A systematic review of the interaction and effects generated by antimicrobial metallic substituents in bone tissue engineering.

Metallic elements are one of the key components of human physiology, which are required for basic cellular and extracellular functions. Herein, we provide insight into the bioactive metallic dopants silver (Ag), zinc (Zn), copper (Cu), magnesium (Mg) and ceria (Ce), which provide resistance against human pathogenic bacteria, and summarise the pathways for their generated effects crucial for osteogenic activity in an antibacterial environment and bone regeneration. Although most of these elements interact with genetic material, resulting in denaturation to produce apoptosis of pathogenic cells, some create adverse effects in the cellular matrix, which interfere with normal cellular metabolism and inhibit cellular activity, reducing the further growth and formation of bacterial colonies. Furthermore, although remarkable antibacterial activity has been recorded, bacterial cells have developed pathways and transporter proteins that remove the excess of these antibacterial elements from the cellular matrix. Thus, a discussion of these reported pathways as limitations is presented to find more novel modes of administration of these elements since they show good biocompatibility and are non-cytotoxic at certain release concentrations.
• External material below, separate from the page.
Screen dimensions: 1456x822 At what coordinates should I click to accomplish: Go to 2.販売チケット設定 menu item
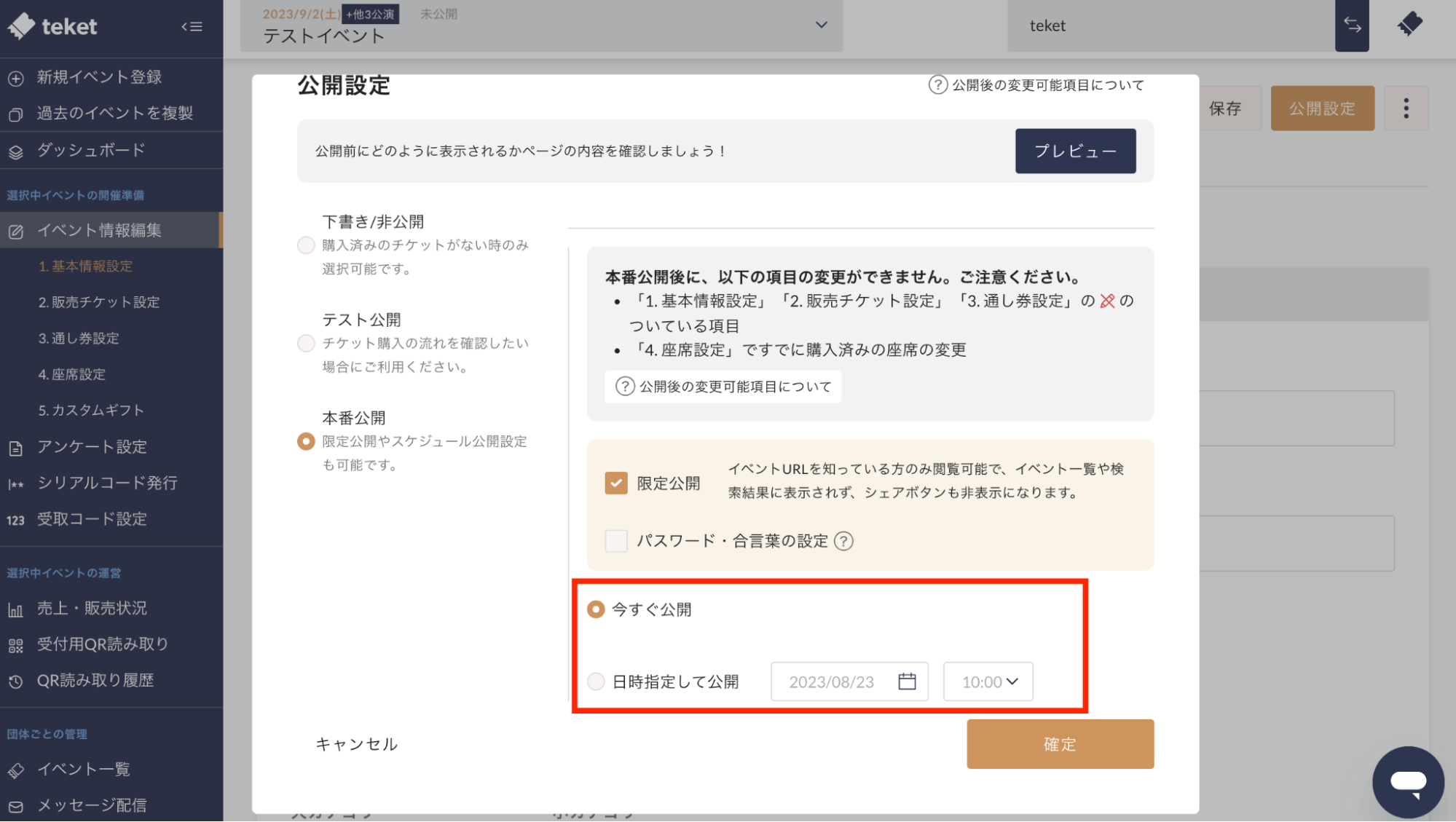[x=99, y=302]
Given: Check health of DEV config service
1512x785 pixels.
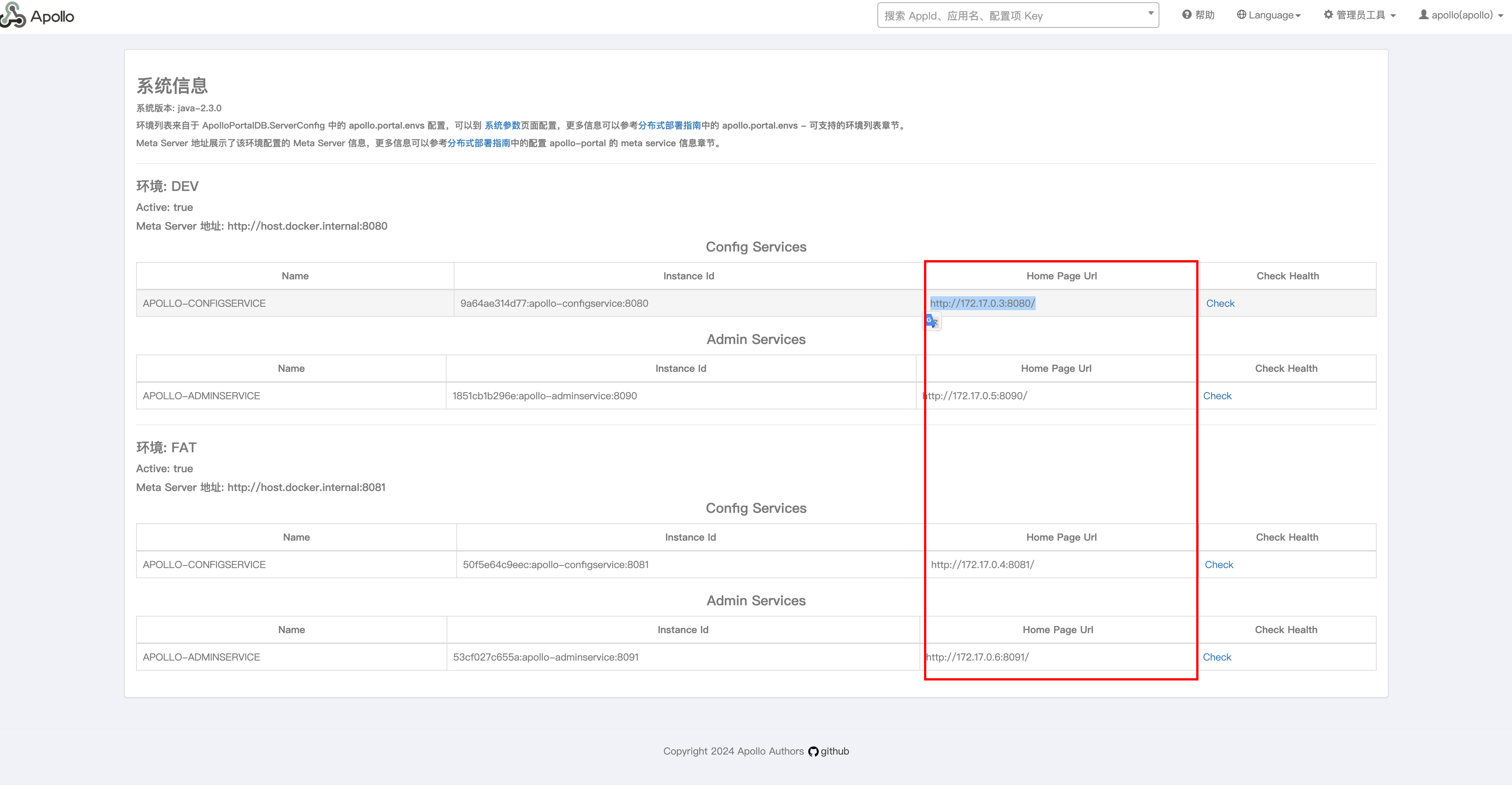Looking at the screenshot, I should 1220,303.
As a cofactor of several enzymes, it is worth noting that some of these elements not only help in the metabolism of bone, but also activate the genetic pathways that regulate the formation of and maintain the factors that support new bone. The choice of incorporating these materials in ionic or nanoparticle form depends on the target substrate since they exhibit different mechanisms of action and even produce selective effects depending on their physical properties.